Updated

Two cars exploded minutes apart Wednesday outside an English-language school near the U.S. consul's residence in Karachi, killing a policeman and wounding 25 other people, officials said.

A bomb planted inside the first car detonated outside the gate of the school, called the Pakistan-American Cultural Center (search), said Ghulam Mohammed Dogar, senior superintendent of police in this southern city.

Twenty-five minutes later, a larger blast ripped through a second car parked nearby.

Wreckage from the second car flew in the air and hit bystanders. Some stumbled away with minor wounds. At least one other was carried away in a stretcher, bleeding heavily, as the second car billowed fire and smoke.

The blasts killed one policeman and wounded 25 other people — including 12 police, said Kamal Shah, the provincial police chief.

The injured were taken to two hospitals in Karachi. TV video showed some being treated on the floor in an overwhelmed ward of one of the hospitals.

There were no reports of any Americans hurt, a U.S. diplomat said on condition of anonymity.

The Cultural Center is a privately run English-language school and not affiliated with the U.S. government. It is located four houses from the U.S. Consul's residence on a leafy street, just outside gates manned by guards. The Consulate itself sits across a park.

After the first car exploded in Wednesday's attack, police sealed off the area as bomb disposal experts arrived to examine the wreckage. The second blast damaged the outer wall of the school, but the building itself was undamaged.

The bomb experts checked a third car parked a few yards from the school but found no more explosives.

Some Pakistani students from the center were injured in the first blast. Others were taking classes at the time and were told to stay inside.
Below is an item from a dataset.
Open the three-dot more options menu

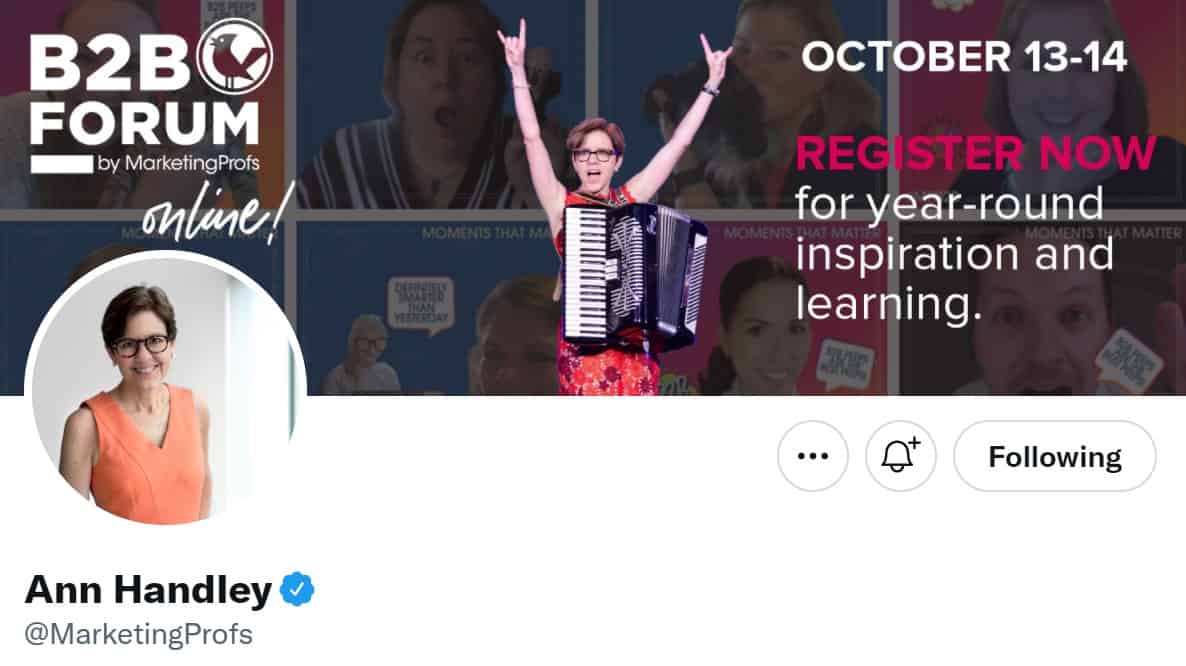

Pakistan's Information Minister Sheikh Rashid Ahmed (search), who was in Karachi, condemned the attack and blamed "enemies of Pakistan."

"We are playing a front-line role in the war against terrorism, and terrorists are of course not happy," he told AP.
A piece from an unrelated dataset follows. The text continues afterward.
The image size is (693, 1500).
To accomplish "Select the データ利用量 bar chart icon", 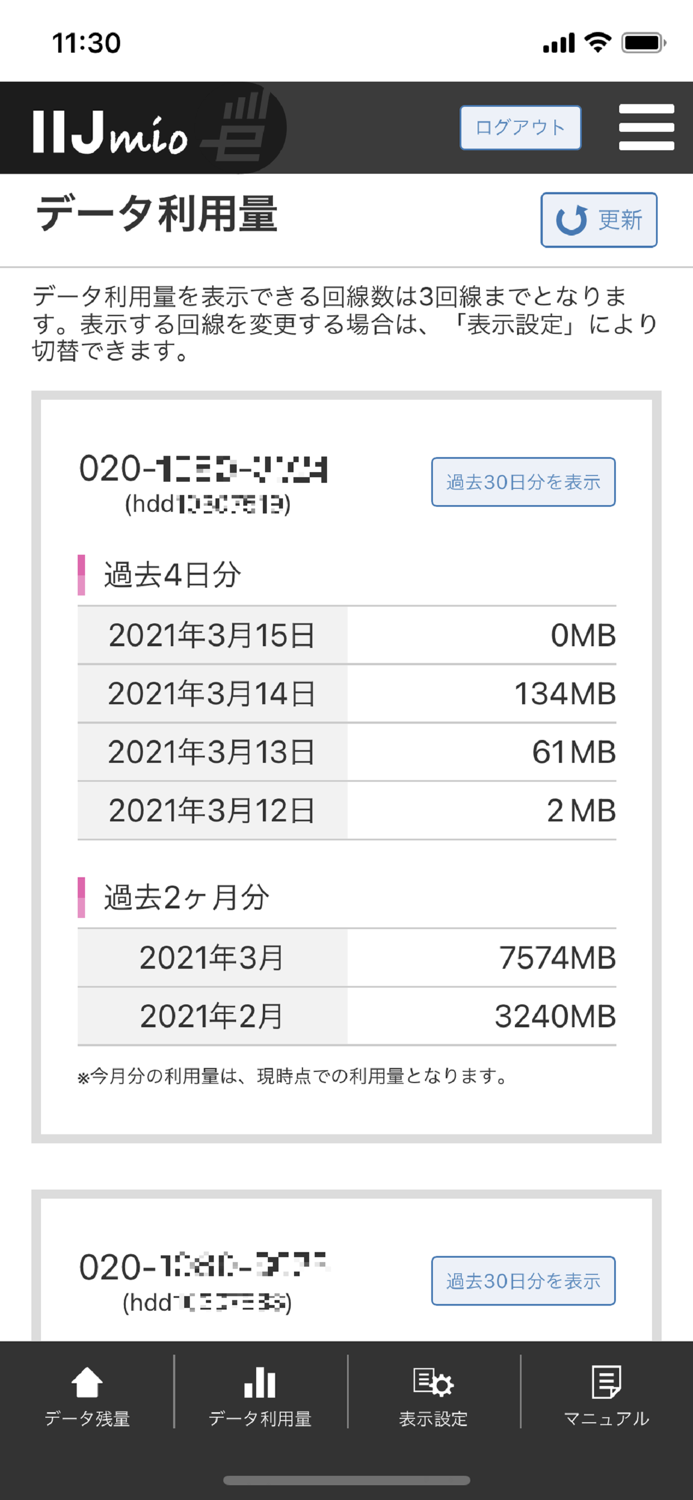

There was no immediate claim of responsibility for the attack.

About two hours after the second blast, two senior police officers received calls of a third bombing in another district of Karachi. Police and ambulances rushed to the scene, only to find it was a hoax.

Karachi (search) is Pakistan's biggest city and has been a scene of several bombings and terrorist attacks. On Tuesday, a package bomb exploded at a checkpoint in the port area, killing two people and wounding five.

In June 2002, a bombing outside the U.S. Consulate in Karachi killed 14 people.

In the past week, police have arrested seven militants from an extremist Islamic group, Harkat-ul-Mujahedeen al-Almi, blamed for a failed assassination plot on President Gen. Pervez Musharraf in April 2002 and the consulate attack. They also seized bomb-making materials and weapons, and police said the suspects had been planning further terrorist attacks.

Musharraf has enraged Islamic hard-liners for his support of the U.S.-led war on terrorism after the Sept. 11, 2001, attacks. In December, he narrowly escaped two assassination attempts 10 days apart near Islamabad.